• [Directions]
Leave the pictures out, and repeat exactly every line from the one with "You are a computer-use" through the end of the data below.

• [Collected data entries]

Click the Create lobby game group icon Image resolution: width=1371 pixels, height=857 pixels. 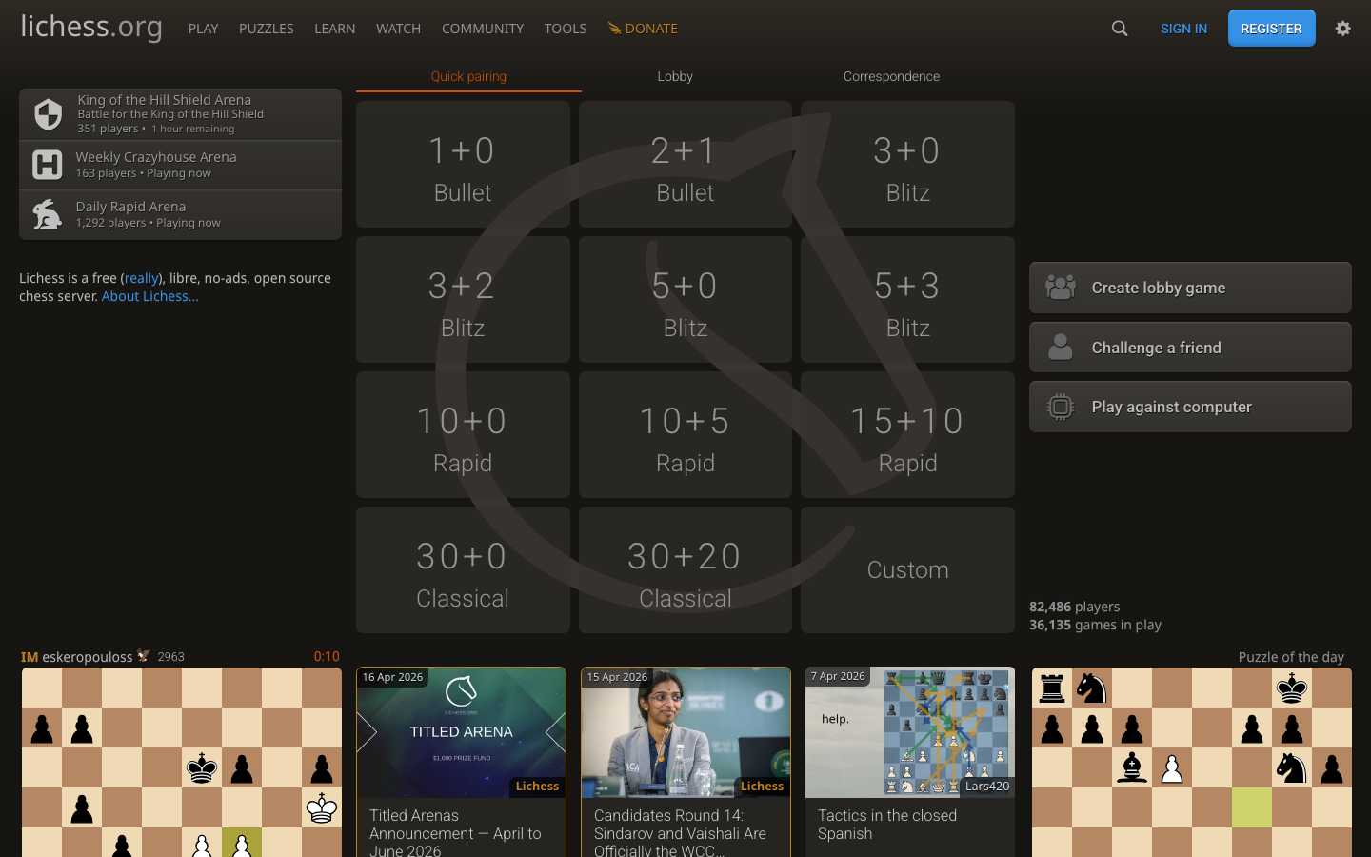point(1061,288)
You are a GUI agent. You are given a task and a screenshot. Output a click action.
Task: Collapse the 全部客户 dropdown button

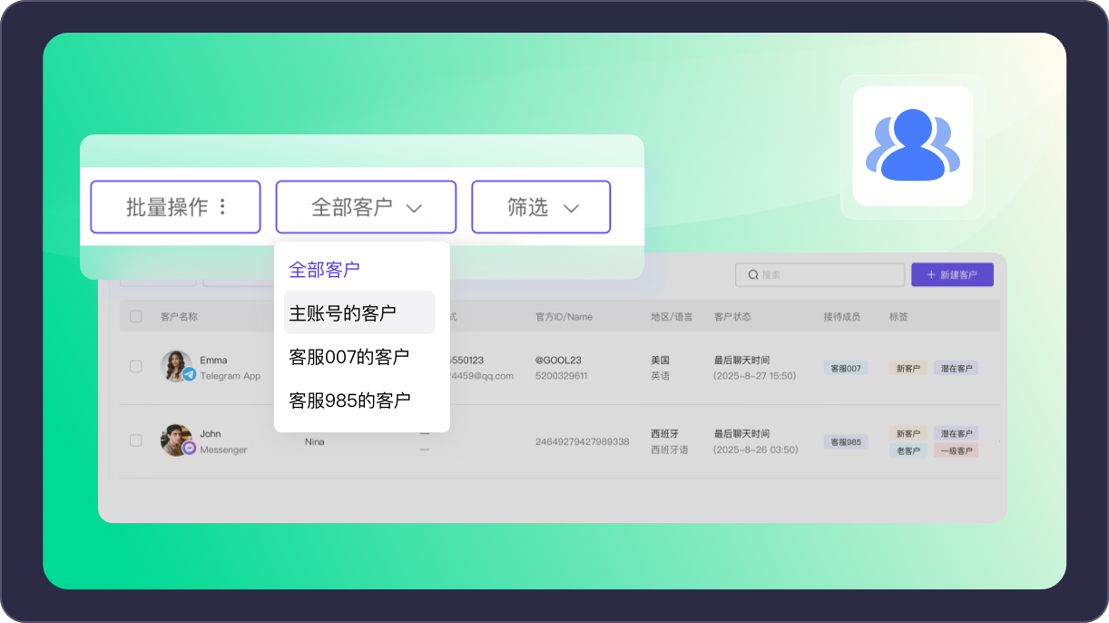coord(366,207)
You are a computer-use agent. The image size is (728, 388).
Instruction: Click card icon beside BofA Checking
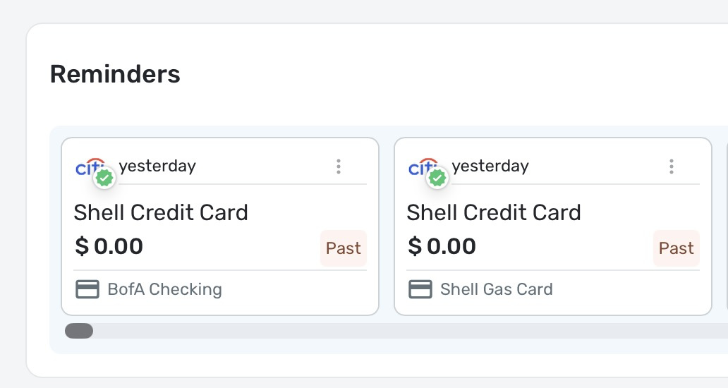pyautogui.click(x=87, y=289)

• [Answer area]
You are a computer-use agent. The image size is (728, 388).
Instruction: Click card icon beside BofA Checking
pyautogui.click(x=87, y=289)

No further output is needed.